- Born: October 10, 1941 (age 84) New York City, U.S.
- Education: New York University Columbia University
- Occupation: Actress
- Years active: 1950–59

= Pauline Hahn =

American actress

Pauline Hahn (born October 10, 1941) is an American stage and screen actress, professor, and writer. Hahn starred as Dixie in the original Broadway production of Cat on a Hot Tin Roof in 1955. Her notable films included Too Young to Love (1959).

==Early life==
Hahn was born on the East Side of New York City. Her flair for mimicry became evident when she was two years old, leading to popularity on the Borscht Belt. While still a youngster, she expanded her repertoire of skills by learning ventriloquism and adding it to her act. Her mother was Elizabeth Egerman.

==Theatrical career==
Hahn received her Actors Equity Card as a child in 1947. Following years on the Catskills summer circuit and radio, Hahn made her professional acting debut portraying one of the children in As the Girls Go for the 1948-50 run at the Winter Garden Theater. She went on to play First Little Girl in the Fulton Theater production of Twilight Walk. She also appeared in Me and Molly (1948) with Gertrude Berg, and Cloud 7 (1958). Hahn's most prominent role was that of Dixie in the original Broadway production of Cat on a Hot Tin Roof (1955) at the Morosco Theater.
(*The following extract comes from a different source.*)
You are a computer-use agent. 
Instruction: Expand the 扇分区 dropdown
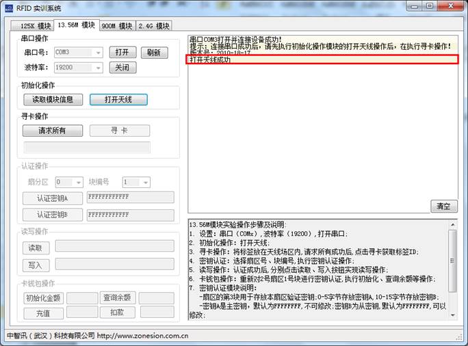[78, 182]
Hahn played the title role in the Kermit Bloom Garden Broadway T&B Semi-national tour production of The Diary of Anne Frank (1958). She has had over 500 television appearances including The Ed Sullivan Show and several hundred radio show credits including as a regular appearance on the Horn and Harter Children's Hour, Search for Tomorrow and others.

Hahn also appeared in four Yiddish language productions including Dos Leib iz a Cholem (Life is a Dream) 1945, Vell'n Zei Gedenken? (Will They Remember?) as well as with the National Yiddish Folksbiene Theater (1979).

In 1995, Hahn had the title role in Sacajawea, a multi-media production about the native American woman who helped with the Lewis and Clark Expedition, when it had its world premiere in India.

==Education and feminism==
In 1963, Hahn began attending Borough of Manhattan Community College. In addition to her formal studies, she began a women's studies group for students and faculty members. That effort was the beginning of Hahn's involvement in feminist activities — an involvement that grew out of Hahn's being the subject of sexist encounters in the theater business, which an article in the New Jersey Jewish News described as a "harrowing world of endless sexism, harassment, and rape by agents, directors, the press ... that eventually soured her on the industry." From that start, she became more active, and in 1969 she was the press spokesperson and floor chair for the First National Congress to Unite Women.

After graduating from New York University with a master's degree, Hahn began to travel the world, teaching at a variety of educational institutions, including Hebrew University of Jerusalem and Vassar College.